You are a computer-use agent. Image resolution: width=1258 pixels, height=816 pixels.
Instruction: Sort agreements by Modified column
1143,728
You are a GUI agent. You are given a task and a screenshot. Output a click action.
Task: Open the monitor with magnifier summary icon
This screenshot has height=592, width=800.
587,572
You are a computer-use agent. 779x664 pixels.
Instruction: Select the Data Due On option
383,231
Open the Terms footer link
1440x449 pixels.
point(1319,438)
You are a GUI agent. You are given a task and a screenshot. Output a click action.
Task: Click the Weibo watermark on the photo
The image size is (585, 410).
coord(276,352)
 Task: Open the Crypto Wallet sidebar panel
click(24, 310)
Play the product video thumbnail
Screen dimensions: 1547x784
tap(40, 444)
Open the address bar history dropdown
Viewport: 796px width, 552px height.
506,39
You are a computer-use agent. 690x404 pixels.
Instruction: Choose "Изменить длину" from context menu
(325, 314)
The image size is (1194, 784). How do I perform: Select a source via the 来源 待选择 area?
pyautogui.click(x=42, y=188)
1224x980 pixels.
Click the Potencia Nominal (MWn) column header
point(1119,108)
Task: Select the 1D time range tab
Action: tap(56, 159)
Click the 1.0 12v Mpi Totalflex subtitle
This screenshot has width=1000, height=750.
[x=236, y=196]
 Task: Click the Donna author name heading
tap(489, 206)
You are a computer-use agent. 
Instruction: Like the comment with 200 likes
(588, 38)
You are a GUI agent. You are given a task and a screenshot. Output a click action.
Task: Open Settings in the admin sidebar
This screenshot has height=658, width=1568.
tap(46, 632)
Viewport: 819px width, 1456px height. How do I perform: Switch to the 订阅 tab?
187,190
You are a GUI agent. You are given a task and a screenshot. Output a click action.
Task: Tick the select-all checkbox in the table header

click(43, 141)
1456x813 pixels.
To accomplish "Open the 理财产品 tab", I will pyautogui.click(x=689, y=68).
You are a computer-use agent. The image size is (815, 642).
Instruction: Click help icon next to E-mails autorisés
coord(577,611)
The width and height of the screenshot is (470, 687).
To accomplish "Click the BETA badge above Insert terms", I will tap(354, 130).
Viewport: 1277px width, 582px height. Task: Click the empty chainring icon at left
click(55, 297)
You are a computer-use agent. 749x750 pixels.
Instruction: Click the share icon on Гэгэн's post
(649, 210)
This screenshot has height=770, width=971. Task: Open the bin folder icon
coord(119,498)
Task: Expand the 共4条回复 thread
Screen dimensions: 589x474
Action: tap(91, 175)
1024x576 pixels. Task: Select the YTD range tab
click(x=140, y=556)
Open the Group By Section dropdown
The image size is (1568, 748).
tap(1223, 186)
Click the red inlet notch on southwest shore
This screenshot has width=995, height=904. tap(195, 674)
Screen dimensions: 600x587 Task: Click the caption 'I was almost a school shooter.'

## TASK OBJECTIVE
Go line by line through the records and copy those that contain the word "will".

## SOLUTION TO THIS PROBLEM
To accomplish "Open the 理财产品 tab", I will pyautogui.click(x=689, y=68).
To accomplish "Click the BETA badge above Insert terms", I will tap(354, 130).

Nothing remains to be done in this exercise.